Camfoot.com:A certains moments ne regrettez-vous pas vos 20 ans puisque quelqu’un comme vous qui avez été un footballeur doué, plein de techniques, devrez difficilement supporter les prestations miteuses de ses joueurs du haut de la tribune. Il semble y avoir une très grande nuance entre les qualités techniques de votre génération de joueurs et celle d’aujourd’hui…
Théophile Abéga: C’est à vous de juger. Moi je m’adapte à mon époque, aujourd’hui je suis chargé d’encadrer des jeunes qui apprennent leur métier ayant leurs qualités et leurs défauts, donc il ne m’appartient pas d’insister sur leurs insuffisances techniques ou tactiques, cela risquerait de les décourager. Ce qui est sûr est qu’on rencontre de moins en moins d’artistes du ballon rond aujourd’hui. C’est une question de génération et surtout d’objectifs car nous nous à notre époque, on jouait pour le plaisir et pour le jeu. Par contre aujourd’hui, ils jouent pour l’enjeu donc c’est tout à fait normal qu’ils soient plus calculateurs et qu’ils privilégient l’efficacité au spectacle.

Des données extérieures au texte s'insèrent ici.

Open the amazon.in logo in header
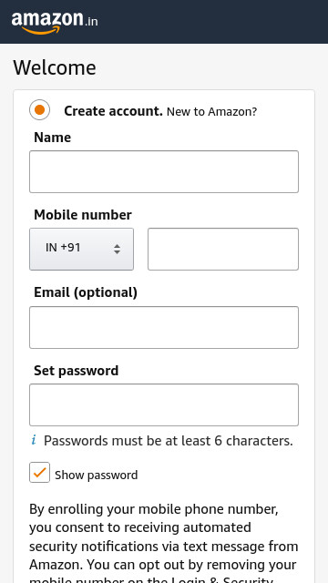The image size is (328, 583). click(x=55, y=23)
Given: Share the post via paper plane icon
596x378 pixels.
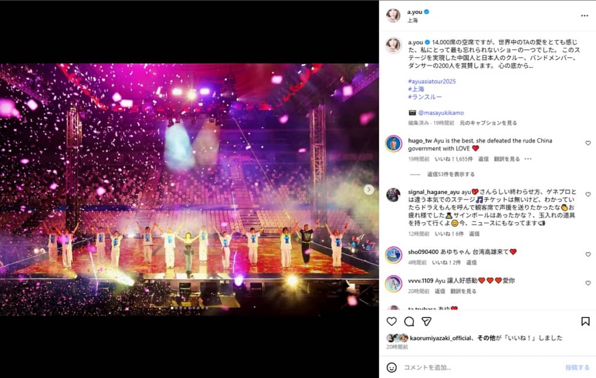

Camfoot.com: On attend souvent dire que l’irresponsabilité de certains dirigeants du Cameroun se vérifie au sein des Lions Indomptables et qu’avec le retour de Wome, Lauren et autres écartés injuste, les Lions devraient retrouver au plus vite une stabilité…
Théophile Abéga: Nous espérons tous que notre équipe nationale puisse répartir, mais je crains que beaucoup de mal a été fait et que des lézardes se soient creusées au sein de cette équipe de telle manière qu’aujourd’hui l’harmonie puisse être un vain mot, donc les Lions ont besoin d’une thérapeutique spéciale. L’environnement des Lions Indomptables doit être professionnel car il n’y a que des professionnels qui puissent gérer des professionnels. Or ce sont des amateurs qui géraient ces professionnels et cela écoeurait et dégoûtait certains d’où les problèmes que notre équipe a connu.
Mais je crois qu’aujourd’hui tout le monde a pris conscience qu’il faut une autre approche dans la gestion de notre équipe nationale et que les membres de la Fecafoot qui ont montré leurs limites devraient démissionner car si nous étions dans un autre pays cela allait se passer ainsi.